LTV:CAC Ratio Calculator
Calculate your LTV:CAC ratio from customer lifetime value and customer acquisition cost, with a payback period and a health verdict.
How to use this tool
- Enter your customer lifetime value (use gross-margin LTV for the most honest figure).
- Enter your fully-loaded customer acquisition cost.
- Optionally enter the monthly gross margin per customer to estimate CAC payback.
- Read the ratio, net value per customer, payback period, and verdict.
Check whether your customer acquisition pays off. Enter your customer lifetime value and acquisition cost to get the LTV:CAC ratio, net value per customer, and a health verdict against the 3x SaaS benchmark.
Formula
LTV:CAC ratio = Customer lifetime value ÷ Customer acquisition cost
Net value per customer = LTV − CAC
CAC payback (months) = CAC ÷ Monthly gross margin per customer
A widely-cited SaaS benchmark is a ratio of about 3x: roughly $3 of lifetime value for every $1 spent to acquire the customer.
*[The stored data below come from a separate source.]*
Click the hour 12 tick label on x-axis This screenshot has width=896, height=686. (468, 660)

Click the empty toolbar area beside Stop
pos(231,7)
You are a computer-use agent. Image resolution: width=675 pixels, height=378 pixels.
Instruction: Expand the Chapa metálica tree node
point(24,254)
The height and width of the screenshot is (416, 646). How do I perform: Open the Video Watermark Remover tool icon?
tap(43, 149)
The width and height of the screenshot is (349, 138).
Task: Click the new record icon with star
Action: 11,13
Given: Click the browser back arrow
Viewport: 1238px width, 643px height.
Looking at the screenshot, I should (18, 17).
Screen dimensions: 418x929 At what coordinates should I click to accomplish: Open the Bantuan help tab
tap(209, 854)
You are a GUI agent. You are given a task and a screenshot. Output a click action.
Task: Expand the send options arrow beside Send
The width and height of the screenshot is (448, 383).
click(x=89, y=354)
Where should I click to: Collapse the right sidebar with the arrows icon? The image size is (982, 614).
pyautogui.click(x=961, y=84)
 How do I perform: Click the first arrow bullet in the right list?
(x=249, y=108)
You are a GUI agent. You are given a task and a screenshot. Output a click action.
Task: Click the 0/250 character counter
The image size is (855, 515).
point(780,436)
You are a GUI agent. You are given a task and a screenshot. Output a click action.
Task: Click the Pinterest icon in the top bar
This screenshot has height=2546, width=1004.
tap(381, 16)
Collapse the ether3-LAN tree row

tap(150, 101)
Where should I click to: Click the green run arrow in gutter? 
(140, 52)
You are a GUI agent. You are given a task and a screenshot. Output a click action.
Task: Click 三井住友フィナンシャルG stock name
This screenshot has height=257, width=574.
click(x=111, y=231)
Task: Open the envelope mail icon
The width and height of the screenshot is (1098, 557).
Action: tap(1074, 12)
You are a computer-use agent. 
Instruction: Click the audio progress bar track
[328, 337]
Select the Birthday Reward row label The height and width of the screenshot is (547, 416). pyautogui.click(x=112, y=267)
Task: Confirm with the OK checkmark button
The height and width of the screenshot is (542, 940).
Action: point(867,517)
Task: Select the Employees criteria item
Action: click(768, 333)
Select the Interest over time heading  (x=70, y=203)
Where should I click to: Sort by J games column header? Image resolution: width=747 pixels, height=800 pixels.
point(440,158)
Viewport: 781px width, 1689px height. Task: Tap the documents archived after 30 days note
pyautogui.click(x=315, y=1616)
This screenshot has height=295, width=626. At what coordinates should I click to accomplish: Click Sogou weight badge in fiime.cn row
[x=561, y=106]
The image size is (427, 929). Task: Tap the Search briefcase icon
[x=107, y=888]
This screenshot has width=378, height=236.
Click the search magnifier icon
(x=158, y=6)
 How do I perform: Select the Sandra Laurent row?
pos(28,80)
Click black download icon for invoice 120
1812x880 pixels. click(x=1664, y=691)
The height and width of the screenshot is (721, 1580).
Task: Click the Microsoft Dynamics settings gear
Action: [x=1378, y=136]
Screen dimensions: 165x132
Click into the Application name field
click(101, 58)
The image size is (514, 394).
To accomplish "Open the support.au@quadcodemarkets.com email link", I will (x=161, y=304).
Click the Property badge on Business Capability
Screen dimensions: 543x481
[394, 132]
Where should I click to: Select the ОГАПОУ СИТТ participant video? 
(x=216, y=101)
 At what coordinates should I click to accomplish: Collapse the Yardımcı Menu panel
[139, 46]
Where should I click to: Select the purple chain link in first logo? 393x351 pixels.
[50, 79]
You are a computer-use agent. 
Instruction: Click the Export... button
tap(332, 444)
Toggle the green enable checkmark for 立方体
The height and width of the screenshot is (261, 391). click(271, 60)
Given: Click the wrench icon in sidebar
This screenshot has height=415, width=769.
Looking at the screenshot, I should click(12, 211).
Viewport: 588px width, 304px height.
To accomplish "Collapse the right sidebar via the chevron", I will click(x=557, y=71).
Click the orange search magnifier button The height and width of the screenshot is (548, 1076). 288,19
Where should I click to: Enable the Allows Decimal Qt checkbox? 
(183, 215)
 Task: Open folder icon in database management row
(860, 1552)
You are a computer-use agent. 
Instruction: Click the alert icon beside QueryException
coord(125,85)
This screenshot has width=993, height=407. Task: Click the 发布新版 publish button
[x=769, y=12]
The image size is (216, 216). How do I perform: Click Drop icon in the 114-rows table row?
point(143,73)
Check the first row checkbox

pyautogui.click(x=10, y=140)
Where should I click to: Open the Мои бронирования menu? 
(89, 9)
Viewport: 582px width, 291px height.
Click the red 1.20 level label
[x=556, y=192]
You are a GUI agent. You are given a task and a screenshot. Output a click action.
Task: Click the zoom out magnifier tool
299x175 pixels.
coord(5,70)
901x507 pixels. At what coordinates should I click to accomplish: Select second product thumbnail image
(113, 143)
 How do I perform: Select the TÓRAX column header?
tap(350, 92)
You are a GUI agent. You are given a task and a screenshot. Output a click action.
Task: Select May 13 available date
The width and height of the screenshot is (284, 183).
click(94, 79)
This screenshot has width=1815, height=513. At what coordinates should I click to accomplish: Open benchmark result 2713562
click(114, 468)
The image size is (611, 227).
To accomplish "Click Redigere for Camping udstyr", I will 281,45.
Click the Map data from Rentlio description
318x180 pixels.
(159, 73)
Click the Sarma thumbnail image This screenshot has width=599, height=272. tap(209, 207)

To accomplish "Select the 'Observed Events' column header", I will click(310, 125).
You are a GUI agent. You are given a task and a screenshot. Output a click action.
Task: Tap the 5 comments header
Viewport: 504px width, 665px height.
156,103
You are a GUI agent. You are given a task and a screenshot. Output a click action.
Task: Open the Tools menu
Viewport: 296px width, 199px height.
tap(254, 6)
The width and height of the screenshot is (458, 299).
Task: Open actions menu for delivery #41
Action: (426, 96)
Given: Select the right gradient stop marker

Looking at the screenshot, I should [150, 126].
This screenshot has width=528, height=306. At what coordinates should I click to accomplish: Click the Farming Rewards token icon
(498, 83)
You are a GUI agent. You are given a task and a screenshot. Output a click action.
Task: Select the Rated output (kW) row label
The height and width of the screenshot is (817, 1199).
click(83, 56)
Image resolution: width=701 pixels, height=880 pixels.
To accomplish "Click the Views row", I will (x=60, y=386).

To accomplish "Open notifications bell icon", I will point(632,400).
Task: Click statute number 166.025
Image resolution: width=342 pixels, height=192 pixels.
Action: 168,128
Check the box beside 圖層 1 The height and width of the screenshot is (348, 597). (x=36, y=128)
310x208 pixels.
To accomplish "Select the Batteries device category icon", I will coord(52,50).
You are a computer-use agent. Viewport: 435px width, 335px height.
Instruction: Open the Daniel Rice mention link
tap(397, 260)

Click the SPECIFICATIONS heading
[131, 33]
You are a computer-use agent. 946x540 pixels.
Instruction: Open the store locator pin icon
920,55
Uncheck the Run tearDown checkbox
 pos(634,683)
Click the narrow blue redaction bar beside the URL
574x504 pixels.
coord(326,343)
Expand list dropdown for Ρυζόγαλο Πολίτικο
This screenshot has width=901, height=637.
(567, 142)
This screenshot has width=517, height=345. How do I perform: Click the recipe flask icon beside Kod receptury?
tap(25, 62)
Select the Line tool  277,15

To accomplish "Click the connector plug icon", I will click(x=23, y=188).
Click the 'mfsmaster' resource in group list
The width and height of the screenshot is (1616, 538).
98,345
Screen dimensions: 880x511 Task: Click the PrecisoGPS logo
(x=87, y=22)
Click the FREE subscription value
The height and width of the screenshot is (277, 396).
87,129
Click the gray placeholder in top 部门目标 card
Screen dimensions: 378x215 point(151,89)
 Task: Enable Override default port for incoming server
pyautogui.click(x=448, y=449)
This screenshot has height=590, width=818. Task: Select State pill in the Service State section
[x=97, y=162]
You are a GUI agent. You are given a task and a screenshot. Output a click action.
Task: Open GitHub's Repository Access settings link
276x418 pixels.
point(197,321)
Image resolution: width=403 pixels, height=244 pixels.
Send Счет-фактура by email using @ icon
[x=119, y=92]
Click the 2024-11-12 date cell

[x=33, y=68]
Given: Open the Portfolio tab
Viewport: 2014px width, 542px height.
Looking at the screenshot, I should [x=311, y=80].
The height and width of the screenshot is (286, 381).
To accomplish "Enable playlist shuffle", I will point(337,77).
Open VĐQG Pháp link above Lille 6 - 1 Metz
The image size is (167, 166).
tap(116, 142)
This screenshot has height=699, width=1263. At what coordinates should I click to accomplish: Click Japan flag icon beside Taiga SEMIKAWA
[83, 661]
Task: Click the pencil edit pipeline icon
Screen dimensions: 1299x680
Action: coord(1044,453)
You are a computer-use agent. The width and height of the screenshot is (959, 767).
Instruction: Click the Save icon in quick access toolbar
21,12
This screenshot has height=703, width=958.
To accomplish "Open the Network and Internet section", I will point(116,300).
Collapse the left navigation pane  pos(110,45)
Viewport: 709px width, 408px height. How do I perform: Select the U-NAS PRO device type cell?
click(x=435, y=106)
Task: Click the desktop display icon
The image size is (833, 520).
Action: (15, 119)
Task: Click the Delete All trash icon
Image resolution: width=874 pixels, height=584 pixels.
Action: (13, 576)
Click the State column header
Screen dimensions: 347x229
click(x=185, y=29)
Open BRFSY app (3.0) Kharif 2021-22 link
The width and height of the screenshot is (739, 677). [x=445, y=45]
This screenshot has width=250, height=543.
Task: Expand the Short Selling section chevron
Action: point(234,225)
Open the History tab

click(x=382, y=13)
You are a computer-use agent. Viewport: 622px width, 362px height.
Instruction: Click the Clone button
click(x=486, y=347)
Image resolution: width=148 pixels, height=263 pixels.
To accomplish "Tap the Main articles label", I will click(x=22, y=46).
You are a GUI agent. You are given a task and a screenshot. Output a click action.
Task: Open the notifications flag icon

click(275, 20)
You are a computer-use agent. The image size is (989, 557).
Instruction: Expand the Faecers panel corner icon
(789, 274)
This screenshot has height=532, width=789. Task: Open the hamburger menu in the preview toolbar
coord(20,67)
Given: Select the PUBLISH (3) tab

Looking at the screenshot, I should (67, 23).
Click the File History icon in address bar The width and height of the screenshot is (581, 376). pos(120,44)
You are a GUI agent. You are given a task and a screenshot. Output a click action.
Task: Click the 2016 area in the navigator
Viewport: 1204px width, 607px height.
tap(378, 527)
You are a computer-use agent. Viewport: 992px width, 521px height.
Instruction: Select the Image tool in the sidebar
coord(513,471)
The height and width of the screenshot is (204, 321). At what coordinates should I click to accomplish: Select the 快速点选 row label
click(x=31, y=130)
Below 1x you lose money on each customer; well above 5x can signal you are under-spending on growth.
How it works
The LTV:CAC ratio is the headline test of SaaS unit economics. It compares the lifetime value of a customer (the gross-margin profit you expect to earn from them over their whole relationship) against the cost to acquire them (your fully-loaded sales and marketing spend per new customer). Dividing one by the other tells you how many dollars of value each acquisition dollar buys.
This calculator takes LTV and CAC as inputs rather than recomputing them, because every company defines them slightly differently — some use revenue LTV, others gross-margin LTV; some load CAC with salaries and tools, others count only paid media. Be consistent: a gross-margin LTV paired with a fully-loaded CAC is the most defensible combination. The CAC payback period here is an optional extra: it divides CAC by the monthly gross margin a customer contributes, estimating how many months of that customer's margin it takes to recover acquisition cost.
Reviewed by the AbraCalc Business Desk. This is an educational estimate, not investment or accounting advice; the 3x benchmark is a heuristic, not a rule, and varies by business model and stage.
Worked example
LTV $3,000, CAC $1,000, $125/mo margin
- LTV:CAC ratio = 3,000 ÷ 1,000 = 3.00x.
- Net value per customer = 3,000 − 1,000 = 2,000.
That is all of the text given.